■ Requirements
In the baseball blog post, copy the part starting at "I'm a stathead, so" and ending at "14,000 unique visits.", but switch "stathead" to "numbers guy".

══ Supplied text ══

On Baseball and the Reds is Two!

I forgot about this, but March 1st was this site's second birthday! Here's a link to the debut post, as well as last year's post.

The site continues to be the source of a tremendous amount of fun and satisfaction for me. I never have time to do as much as I'd like, but I'm pleased with what I have been able to do. Running a blog is a great way to follow and learn about baseball, and it's allowed me to interact with a lot of very interesting, talented, and (thankfully!) friendly people over the past two years. Thanks to everyone who continues to visit!!

Site stats:

I'm a stathead, so I gotta throw out some usage stats:

As of today, the site has had over 100,000 page loads, over 80,000 unique visits, and most importantly to me, over 30,000 visits from returning visitors. Granted, a lot of sites do that much traffic in a few hours, but for an esoteric little blog like mine, that seems pretty darn good.

What's amazing to me is how the site continues to gain traffic: from March-December 2006 (10 months), the site received 21,000 unique visits. This year, from January through mid-March (2.5 months), it's already received 14,000 unique visits.

We also received a modest sponsorship this past winter from, which helps pay for the minor expenses associated with my activities here (subscriptions, books, etc). Please give them a look when you're buying your tickets this year. And I'm half-way to my first check from Google Adsense! Just one more year ought to do it... :)

Here's some other fun, big brother-esque stuff that I can learn from Google analytics. These data only go back to April 2007...

═══
══ Extracted entries ══

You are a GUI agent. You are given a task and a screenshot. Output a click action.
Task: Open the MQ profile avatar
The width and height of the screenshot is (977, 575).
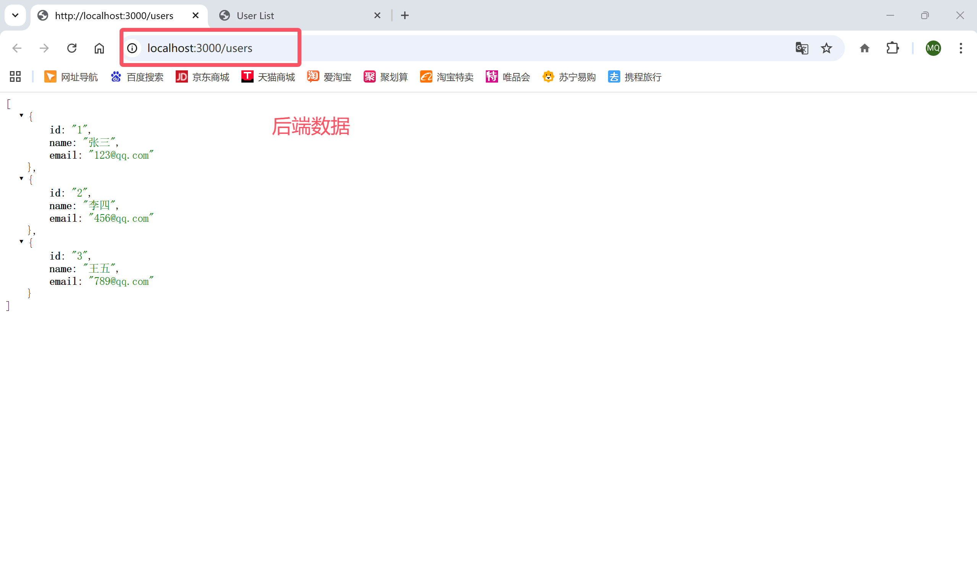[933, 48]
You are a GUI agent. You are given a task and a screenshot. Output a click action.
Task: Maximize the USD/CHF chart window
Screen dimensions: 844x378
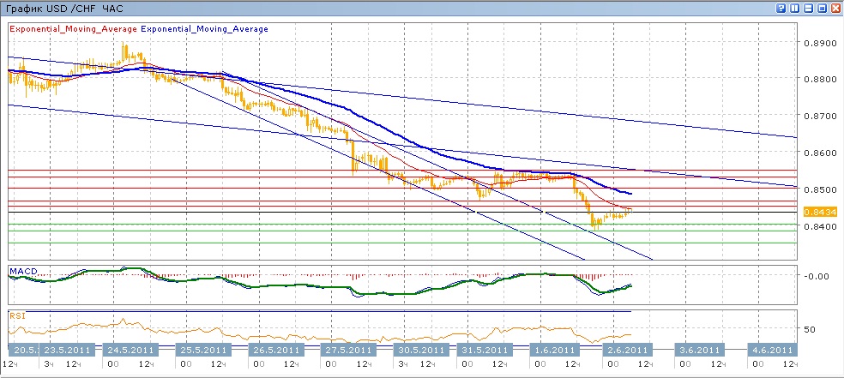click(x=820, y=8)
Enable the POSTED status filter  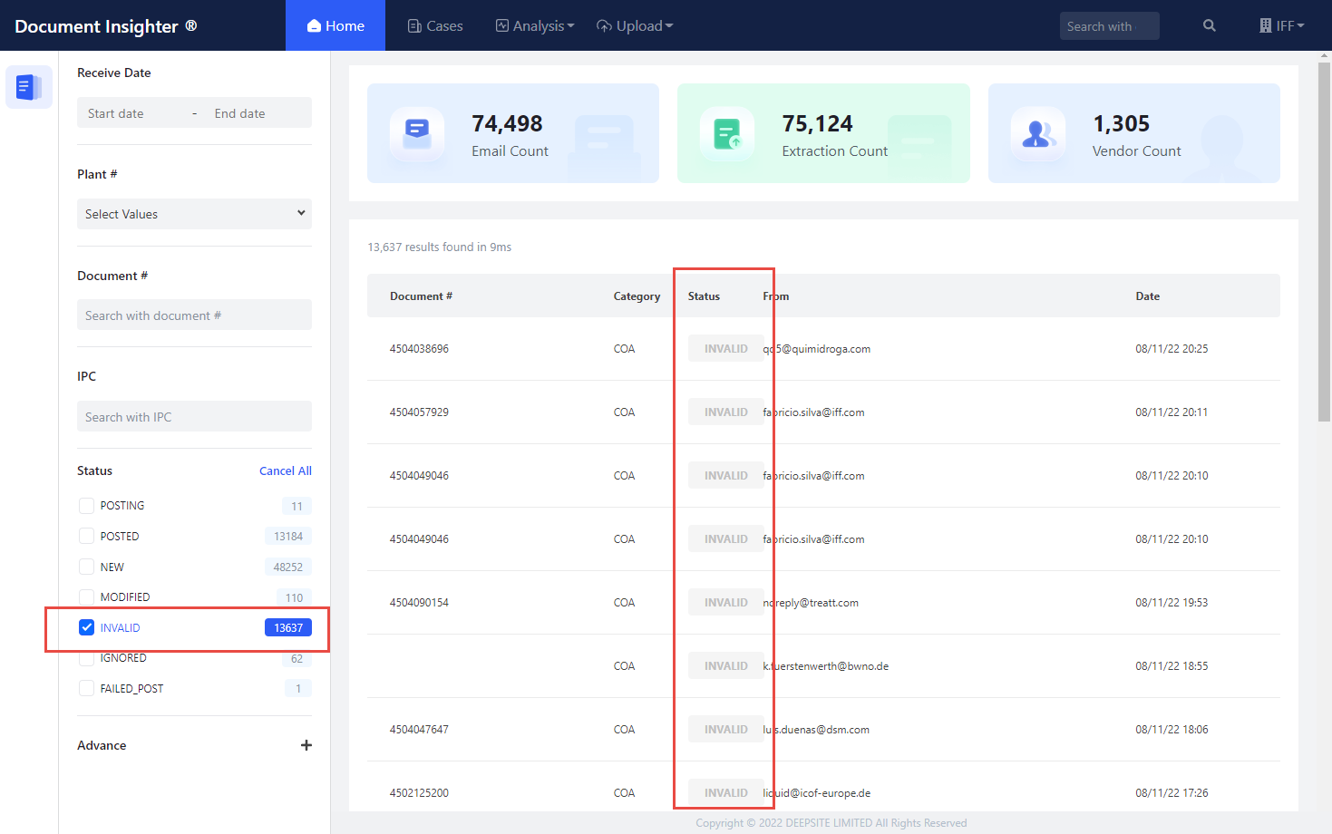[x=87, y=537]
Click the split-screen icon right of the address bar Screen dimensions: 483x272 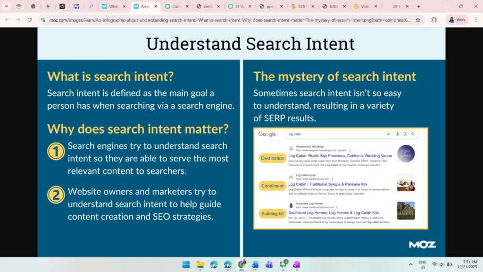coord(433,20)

═══

■ Response for this exercise
I'm a numbers guy, so I gotta throw out some usage stats:

As of today, the site has had over 100,000 page loads, over 80,000 unique visits, and most importantly to me, over 30,000 visits from returning visitors. Granted, a lot of sites do that much traffic in a few hours, but for an esoteric little blog like mine, that seems pretty darn good.

What's amazing to me is how the site continues to gain traffic: from March-December 2006 (10 months), the site received 21,000 unique visits. This year, from January through mid-March (2.5 months), it's already received 14,000 unique visits.